• **REQUIREMENTS**
Copy out word for word the part of the entries that opens with the line containing "Image resolution: width=1280" and closes with the line containing "pos(1257,756)", including both of those lines.

#### EXERCISE MATERIAL ####

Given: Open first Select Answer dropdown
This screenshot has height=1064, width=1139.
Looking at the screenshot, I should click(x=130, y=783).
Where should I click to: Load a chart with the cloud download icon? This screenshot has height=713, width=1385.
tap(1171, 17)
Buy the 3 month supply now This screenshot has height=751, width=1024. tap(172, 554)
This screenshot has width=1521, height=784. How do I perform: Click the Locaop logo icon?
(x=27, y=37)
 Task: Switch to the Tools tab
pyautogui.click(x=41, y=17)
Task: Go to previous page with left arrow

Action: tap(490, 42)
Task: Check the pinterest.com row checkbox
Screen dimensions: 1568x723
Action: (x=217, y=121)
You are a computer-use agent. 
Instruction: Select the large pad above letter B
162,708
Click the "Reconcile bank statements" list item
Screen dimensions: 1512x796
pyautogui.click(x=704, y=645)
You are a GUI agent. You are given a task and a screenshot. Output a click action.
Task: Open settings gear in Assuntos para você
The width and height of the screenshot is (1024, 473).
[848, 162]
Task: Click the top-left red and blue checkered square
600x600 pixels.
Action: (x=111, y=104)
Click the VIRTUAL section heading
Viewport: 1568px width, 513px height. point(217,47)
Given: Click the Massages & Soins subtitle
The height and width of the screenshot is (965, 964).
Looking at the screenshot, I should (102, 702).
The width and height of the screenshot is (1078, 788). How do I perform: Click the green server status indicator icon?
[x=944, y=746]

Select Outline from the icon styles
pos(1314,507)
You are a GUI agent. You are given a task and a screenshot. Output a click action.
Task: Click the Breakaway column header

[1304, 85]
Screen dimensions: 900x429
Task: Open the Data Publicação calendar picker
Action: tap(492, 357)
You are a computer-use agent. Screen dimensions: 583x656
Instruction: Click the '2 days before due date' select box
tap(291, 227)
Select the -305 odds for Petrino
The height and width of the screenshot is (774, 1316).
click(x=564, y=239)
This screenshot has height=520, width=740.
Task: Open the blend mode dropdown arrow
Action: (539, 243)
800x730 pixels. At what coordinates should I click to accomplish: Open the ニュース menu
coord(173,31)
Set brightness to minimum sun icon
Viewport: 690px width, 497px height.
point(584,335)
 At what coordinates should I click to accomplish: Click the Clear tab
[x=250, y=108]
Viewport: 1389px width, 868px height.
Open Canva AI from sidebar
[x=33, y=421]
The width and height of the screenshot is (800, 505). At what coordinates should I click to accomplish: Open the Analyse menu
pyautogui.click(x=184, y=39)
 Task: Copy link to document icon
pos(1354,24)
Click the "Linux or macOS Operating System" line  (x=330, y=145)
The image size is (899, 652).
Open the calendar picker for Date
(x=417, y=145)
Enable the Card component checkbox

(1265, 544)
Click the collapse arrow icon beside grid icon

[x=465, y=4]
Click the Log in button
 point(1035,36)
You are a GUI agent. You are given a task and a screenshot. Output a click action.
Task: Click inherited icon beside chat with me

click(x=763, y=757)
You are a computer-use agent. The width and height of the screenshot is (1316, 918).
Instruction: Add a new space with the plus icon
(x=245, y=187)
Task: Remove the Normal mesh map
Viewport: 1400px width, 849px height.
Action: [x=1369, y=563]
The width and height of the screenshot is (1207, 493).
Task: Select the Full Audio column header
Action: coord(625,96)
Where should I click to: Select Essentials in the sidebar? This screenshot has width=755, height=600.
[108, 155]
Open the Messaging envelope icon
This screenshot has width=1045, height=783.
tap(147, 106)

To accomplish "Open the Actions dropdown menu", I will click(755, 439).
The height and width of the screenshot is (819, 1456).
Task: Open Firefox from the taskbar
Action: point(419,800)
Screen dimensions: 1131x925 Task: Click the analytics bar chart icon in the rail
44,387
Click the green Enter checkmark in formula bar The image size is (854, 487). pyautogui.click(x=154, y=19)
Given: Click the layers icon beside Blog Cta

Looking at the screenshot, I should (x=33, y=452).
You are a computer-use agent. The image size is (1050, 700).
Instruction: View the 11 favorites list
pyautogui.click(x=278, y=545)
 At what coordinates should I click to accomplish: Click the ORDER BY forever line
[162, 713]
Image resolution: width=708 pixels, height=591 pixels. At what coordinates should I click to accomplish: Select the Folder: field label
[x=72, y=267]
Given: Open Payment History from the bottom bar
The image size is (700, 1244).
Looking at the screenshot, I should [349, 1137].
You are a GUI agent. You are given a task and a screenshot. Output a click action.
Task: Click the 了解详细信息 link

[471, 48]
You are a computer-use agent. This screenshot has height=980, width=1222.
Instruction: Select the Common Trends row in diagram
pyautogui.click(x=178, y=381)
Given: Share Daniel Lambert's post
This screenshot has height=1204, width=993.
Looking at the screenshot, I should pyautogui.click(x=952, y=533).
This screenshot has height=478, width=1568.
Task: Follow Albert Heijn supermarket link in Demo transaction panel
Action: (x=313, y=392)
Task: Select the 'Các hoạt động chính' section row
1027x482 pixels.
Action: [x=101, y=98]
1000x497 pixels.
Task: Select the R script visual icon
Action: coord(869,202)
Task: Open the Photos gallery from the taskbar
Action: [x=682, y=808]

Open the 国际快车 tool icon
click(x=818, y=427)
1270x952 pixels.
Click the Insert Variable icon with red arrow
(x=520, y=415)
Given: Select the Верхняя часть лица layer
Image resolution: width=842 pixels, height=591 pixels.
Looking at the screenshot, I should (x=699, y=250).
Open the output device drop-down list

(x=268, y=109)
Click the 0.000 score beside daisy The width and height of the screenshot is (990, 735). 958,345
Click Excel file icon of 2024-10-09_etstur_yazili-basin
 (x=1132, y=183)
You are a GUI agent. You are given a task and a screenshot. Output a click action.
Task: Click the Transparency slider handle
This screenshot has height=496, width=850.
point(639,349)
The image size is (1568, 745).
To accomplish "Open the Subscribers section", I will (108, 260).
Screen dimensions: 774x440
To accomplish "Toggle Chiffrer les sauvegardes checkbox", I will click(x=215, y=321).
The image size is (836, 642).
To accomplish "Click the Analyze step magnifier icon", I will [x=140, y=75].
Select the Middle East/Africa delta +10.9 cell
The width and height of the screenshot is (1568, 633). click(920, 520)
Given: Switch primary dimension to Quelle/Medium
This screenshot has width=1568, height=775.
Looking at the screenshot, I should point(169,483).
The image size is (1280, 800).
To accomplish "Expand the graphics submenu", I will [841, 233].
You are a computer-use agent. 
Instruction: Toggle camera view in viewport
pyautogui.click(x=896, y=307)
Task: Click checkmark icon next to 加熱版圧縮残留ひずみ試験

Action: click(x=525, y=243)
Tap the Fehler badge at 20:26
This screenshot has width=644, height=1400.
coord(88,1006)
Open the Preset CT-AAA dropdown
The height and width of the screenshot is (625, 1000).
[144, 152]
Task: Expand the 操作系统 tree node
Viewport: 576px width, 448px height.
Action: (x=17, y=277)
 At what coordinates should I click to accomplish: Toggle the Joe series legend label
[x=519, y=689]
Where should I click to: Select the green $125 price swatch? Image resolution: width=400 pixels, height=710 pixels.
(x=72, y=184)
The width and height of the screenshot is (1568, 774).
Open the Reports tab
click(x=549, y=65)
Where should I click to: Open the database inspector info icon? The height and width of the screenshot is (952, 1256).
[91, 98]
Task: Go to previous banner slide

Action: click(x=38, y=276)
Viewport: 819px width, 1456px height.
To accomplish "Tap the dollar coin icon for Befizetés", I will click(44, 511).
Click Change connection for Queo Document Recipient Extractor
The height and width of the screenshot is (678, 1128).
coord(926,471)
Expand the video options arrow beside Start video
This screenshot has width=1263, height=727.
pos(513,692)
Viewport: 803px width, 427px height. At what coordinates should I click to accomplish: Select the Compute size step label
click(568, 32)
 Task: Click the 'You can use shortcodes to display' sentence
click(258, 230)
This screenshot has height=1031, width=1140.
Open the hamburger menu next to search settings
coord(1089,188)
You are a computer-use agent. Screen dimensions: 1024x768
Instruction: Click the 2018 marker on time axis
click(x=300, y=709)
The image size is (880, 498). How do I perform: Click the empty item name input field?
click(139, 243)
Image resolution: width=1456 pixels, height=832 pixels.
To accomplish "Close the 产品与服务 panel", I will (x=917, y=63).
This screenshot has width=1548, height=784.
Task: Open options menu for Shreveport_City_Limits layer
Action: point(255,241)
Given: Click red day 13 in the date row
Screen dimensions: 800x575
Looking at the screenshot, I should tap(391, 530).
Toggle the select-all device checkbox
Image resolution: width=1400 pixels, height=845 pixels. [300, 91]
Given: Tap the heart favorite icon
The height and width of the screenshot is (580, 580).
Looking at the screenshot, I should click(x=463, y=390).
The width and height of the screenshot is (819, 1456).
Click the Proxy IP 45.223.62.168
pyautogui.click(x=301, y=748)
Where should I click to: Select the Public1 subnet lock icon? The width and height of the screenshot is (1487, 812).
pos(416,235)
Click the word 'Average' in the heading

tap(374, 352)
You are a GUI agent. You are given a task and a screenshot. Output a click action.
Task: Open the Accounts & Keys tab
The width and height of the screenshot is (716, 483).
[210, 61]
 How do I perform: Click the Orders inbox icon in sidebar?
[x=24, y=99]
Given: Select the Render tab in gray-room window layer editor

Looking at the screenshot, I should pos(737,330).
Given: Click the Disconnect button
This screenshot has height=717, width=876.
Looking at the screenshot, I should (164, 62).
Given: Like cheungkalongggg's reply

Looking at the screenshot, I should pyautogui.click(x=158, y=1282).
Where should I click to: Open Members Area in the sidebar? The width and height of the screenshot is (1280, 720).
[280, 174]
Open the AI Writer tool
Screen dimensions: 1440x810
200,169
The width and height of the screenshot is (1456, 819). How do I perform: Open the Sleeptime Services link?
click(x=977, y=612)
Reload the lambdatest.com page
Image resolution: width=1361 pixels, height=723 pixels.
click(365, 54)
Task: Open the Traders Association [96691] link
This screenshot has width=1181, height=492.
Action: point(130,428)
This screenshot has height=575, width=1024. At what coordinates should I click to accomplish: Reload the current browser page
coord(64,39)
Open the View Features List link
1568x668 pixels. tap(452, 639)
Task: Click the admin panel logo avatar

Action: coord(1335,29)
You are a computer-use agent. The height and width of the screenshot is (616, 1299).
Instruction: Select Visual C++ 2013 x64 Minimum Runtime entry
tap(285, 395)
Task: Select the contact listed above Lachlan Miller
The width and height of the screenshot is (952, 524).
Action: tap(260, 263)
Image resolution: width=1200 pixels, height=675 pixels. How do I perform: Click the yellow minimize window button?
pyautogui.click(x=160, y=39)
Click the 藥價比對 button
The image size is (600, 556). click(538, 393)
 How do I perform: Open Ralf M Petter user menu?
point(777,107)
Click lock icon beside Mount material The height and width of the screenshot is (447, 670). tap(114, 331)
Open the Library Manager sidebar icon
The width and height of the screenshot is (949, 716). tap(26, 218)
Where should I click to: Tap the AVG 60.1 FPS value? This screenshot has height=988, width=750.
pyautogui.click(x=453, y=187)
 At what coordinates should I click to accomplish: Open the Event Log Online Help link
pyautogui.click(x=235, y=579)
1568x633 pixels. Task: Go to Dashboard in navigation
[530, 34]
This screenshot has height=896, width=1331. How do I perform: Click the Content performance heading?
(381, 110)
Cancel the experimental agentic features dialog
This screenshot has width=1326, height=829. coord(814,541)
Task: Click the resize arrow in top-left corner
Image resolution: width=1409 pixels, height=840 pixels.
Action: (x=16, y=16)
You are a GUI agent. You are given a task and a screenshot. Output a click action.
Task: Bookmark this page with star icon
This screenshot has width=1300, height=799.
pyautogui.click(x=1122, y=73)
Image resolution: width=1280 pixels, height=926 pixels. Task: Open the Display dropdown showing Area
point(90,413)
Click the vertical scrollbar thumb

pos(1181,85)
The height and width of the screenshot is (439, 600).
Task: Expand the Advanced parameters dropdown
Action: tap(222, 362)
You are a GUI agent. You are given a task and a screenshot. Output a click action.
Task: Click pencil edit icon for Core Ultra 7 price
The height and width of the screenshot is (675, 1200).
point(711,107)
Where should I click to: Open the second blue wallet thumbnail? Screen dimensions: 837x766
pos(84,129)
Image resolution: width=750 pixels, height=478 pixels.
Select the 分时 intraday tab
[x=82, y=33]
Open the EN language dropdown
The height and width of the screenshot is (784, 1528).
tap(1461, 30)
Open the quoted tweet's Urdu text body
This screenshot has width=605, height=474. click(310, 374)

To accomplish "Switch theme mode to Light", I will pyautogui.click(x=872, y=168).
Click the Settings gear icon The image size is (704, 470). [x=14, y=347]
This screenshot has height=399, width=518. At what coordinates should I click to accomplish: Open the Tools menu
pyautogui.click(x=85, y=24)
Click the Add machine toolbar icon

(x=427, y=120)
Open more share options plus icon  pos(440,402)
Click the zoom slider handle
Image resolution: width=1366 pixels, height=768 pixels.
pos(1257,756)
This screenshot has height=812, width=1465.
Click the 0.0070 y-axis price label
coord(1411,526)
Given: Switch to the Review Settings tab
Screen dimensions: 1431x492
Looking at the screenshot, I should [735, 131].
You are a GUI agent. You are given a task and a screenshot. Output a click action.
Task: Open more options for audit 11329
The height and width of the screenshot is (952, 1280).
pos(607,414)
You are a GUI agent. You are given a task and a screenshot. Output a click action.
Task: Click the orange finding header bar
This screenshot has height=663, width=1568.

####

• **RESPONSE TO THE EXERCISE**
Image resolution: width=1280 pixels, height=926 pixels. Task: Open the Display dropdown showing Area
point(90,413)
Click the vertical scrollbar thumb

pos(1181,85)
The height and width of the screenshot is (439, 600).
Task: Expand the Advanced parameters dropdown
Action: tap(222, 362)
You are a GUI agent. You are given a task and a screenshot. Output a click action.
Task: Click pencil edit icon for Core Ultra 7 price
The height and width of the screenshot is (675, 1200).
point(711,107)
Where should I click to: Open the second blue wallet thumbnail? Screen dimensions: 837x766
pos(84,129)
Image resolution: width=750 pixels, height=478 pixels.
Select the 分时 intraday tab
[x=82, y=33]
Open the EN language dropdown
The height and width of the screenshot is (784, 1528).
tap(1461, 30)
Open the quoted tweet's Urdu text body
This screenshot has width=605, height=474. click(310, 374)

To accomplish "Switch theme mode to Light", I will pyautogui.click(x=872, y=168).
Click the Settings gear icon The image size is (704, 470). [x=14, y=347]
This screenshot has height=399, width=518. At what coordinates should I click to accomplish: Open the Tools menu
pyautogui.click(x=85, y=24)
Click the Add machine toolbar icon

(x=427, y=120)
Open more share options plus icon  pos(440,402)
Click the zoom slider handle
Image resolution: width=1366 pixels, height=768 pixels.
pos(1257,756)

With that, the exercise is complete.